El Tribunal Constitucional restableció la prohibición de iniciativa de gasto parlamentaria y exige fuente de financiamiento identificada. La factura de la irresponsabilidad fiscal podría llegar a 15.000 millones de soles.
Imagen ilustrativa
sábado 11 de julio de 2026

El Tribunal Constitucional (TC) del Perú restableció la prohibición para que los congresistas presenten iniciativas de gasto, tanto para el presupuesto vigente como para ejercicios futuros. La decisión quedó plasmada en la sentencia del expediente 00018-2023-PI/TC y marca un giro respecto a criterios anteriores del propio tribunal.

La única excepción admitida cubre proyectos que atiendan necesidades sociales básicas, siempre que sean coordinados de manera obligatoria con el Ministerio de Economía y Finanzas (MEF).

El tamaño del daño acumulado

Los números son elocuentes. Alonso Segura, presidente del Consejo Fiscal del Perú, advirtió en marzo a RPP que en solo dos sesiones plenarias el Congreso aprobó once normas con un gasto anual superior a 11.400 millones de soles. La cifra podría escalar hasta 15.000 millones si se suman medidas pendientes y costos no cuantificados.

«Son cifras brutales. Nadie, ni una familia, ni una empresa, ni un país, puede vivir por encima de su capacidad de generar ingresos», declaró Segura, según recoge RPP. El especialista señaló al propio TC como actor central del problema: una interpretación previa del artículo 79 de la Constitución había permitido aprobar leyes con impacto presupuestario diferido. «Básicamente, se han abierto las puertas del infierno al país», sostuvo.

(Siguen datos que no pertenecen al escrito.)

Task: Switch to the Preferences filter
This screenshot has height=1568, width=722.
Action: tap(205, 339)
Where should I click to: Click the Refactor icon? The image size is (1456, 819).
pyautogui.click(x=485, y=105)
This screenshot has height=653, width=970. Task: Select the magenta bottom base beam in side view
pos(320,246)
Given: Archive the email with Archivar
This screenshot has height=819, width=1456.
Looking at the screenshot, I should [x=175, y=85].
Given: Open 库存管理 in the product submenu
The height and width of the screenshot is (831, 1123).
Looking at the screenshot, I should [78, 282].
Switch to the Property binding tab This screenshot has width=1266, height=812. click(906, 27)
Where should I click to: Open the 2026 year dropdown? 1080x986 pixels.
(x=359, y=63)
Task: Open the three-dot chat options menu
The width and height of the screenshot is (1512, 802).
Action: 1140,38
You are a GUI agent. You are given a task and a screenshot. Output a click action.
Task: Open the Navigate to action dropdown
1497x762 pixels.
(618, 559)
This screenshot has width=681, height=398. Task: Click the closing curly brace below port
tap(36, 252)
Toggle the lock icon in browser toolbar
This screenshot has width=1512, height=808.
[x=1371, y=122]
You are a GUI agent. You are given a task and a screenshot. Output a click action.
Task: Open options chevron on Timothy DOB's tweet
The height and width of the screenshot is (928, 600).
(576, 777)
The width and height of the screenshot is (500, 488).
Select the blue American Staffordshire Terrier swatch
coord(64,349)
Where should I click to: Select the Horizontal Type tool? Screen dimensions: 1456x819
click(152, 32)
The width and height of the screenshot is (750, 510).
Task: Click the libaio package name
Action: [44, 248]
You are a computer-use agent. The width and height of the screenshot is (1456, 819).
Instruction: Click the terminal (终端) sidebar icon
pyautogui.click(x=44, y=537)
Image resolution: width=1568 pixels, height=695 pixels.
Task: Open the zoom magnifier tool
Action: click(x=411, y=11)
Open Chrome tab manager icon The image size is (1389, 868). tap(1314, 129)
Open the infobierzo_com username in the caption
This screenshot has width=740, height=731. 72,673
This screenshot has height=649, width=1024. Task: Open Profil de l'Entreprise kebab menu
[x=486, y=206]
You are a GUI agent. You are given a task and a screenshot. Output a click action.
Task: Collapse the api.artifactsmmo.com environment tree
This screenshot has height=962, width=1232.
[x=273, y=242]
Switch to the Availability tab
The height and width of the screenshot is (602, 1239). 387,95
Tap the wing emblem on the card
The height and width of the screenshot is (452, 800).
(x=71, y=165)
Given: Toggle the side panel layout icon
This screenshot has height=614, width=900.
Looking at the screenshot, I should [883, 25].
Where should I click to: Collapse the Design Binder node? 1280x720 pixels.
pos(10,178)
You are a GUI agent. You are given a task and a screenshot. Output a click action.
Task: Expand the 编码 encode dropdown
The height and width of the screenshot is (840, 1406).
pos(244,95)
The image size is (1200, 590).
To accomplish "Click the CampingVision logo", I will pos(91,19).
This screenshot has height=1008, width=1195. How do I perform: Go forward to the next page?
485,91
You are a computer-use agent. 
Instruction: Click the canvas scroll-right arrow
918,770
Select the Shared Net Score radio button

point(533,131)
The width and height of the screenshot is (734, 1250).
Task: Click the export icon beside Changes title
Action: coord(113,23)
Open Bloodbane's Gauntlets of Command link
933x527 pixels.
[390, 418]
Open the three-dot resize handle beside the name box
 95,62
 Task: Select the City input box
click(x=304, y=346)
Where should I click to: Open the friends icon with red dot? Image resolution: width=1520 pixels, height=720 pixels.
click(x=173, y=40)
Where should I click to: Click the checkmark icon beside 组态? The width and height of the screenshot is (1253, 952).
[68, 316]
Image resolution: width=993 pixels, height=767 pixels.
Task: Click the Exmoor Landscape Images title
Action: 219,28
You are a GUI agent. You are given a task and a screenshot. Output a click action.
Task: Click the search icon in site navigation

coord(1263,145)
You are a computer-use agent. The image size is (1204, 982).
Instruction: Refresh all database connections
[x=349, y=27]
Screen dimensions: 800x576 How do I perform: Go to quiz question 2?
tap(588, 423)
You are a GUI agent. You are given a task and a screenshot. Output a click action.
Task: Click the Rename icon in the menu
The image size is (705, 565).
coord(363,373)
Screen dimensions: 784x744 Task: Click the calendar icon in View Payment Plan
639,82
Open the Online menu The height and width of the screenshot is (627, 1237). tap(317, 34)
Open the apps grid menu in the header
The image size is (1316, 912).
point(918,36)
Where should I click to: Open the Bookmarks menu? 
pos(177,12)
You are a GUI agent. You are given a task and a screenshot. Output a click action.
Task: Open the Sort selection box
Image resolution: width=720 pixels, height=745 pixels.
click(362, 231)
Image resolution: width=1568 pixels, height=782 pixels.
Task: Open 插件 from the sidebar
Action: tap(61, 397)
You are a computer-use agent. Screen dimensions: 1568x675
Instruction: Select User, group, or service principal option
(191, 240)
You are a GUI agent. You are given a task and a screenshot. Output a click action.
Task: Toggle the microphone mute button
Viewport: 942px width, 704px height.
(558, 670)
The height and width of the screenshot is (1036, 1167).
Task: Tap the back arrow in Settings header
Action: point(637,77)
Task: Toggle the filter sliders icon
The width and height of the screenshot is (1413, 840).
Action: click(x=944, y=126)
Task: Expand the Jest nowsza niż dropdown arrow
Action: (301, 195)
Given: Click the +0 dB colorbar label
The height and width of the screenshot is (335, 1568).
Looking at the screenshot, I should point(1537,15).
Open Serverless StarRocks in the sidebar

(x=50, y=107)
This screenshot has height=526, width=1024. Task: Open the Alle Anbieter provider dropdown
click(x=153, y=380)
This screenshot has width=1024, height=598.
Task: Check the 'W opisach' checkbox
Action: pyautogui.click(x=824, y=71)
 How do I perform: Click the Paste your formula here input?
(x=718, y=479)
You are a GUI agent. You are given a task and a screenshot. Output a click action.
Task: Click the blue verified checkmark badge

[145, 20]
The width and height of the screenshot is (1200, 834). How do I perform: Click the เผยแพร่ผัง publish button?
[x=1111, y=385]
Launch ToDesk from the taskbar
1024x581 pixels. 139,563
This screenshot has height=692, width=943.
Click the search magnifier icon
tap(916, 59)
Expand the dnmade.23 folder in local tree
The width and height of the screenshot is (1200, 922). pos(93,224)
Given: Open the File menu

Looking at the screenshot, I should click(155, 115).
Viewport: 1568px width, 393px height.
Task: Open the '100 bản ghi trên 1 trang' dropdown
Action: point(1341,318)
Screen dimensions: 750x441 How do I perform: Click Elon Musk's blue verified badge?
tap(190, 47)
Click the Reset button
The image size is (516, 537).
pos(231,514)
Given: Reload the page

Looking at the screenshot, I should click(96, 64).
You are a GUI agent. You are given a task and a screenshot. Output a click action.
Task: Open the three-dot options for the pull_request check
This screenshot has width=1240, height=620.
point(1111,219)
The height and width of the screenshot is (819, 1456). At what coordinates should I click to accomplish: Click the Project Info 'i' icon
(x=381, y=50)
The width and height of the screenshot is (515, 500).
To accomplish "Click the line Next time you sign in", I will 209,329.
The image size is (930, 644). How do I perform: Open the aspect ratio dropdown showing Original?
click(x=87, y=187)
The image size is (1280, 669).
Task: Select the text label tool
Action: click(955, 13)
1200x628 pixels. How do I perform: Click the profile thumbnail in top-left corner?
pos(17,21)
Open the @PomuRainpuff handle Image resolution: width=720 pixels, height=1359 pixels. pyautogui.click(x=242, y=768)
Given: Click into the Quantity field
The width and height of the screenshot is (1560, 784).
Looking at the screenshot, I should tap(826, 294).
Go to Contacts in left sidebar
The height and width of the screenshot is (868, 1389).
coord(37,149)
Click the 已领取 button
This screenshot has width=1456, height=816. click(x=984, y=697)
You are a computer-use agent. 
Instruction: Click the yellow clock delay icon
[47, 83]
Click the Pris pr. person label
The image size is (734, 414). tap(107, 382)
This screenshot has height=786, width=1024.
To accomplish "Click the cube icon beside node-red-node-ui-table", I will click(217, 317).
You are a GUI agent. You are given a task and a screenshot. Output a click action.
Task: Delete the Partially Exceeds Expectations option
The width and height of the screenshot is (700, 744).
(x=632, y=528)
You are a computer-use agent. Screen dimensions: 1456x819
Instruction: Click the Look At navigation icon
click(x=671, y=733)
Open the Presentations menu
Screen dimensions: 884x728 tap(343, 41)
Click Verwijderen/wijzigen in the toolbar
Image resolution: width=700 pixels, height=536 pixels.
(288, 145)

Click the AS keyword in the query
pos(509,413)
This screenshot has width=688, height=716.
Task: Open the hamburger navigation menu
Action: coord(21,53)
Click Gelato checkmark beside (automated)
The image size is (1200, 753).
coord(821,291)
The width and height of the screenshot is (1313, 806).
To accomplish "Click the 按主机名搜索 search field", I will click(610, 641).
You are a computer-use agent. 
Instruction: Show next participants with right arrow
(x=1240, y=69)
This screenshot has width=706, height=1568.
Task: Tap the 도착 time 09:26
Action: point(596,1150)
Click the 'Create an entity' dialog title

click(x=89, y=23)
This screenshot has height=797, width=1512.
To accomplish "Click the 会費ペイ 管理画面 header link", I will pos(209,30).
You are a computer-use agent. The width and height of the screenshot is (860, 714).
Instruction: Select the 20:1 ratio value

Qué establece la sentencia

El pleno fijó como criterio vinculante la preeminencia del Poder Ejecutivo en materia de iniciativa de gasto y su competencia exclusiva sobre la hacienda pública. A partir de ahora, cualquier proyecto parlamentario que implique incremento de gasto deberá cumplir dos requisitos mínimos: identificar expresamente la fuente de financiamiento —conforme al artículo 77 de la Constitución— y acompañar el análisis costo-beneficio.

Las comisiones parlamentarias solo podrán dictaminar proyectos de gasto tras recibir el informe de sostenibilidad fiscal elaborado por el órgano competente del Ejecutivo, que actuará como asistencia técnica permanente ante el Congreso. La sentencia fue suscrita por los magistrados Helder Domínguez Haro, Francisco Morales Saravia, Gustavo Gutiérrez Ticse, César Ochoa Cardich y Pedro Hernández Chávez, con votos singulares de Luz Pacheco Zerga y Manuel Monteagudo Valdez.

El TC declaró fundada la demanda del Ejecutivo en lo relativo a la transgresión de los principios constitucionales presupuestarios y exhortó al Congreso a adecuar su proceso legislativo a las nuevas pautas.

Lectura de Ágora Capital

La sentencia corrige una anomalía que habría sido impensable en cualquier economía con disciplina fiscal mínima: un parlamento que aprueba gasto sin identificar de dónde sale el dinero. El contribuyente peruano estuvo a punto de cargar con una factura de hasta 15.000 millones de soles generada por el voluntarismo legislativo, sin que el Ejecutivo tuviera herramienta efectiva para frenarla.

El fallo devuelve al MEF su rol de guardián del equilibrio presupuestario y envía una señal que el mercado necesitaba: en Perú, el riesgo fiscal tiene límites constitucionales. Capital busca reglas claras, y esta sentencia, aunque tardía, es un paso en la dirección correcta.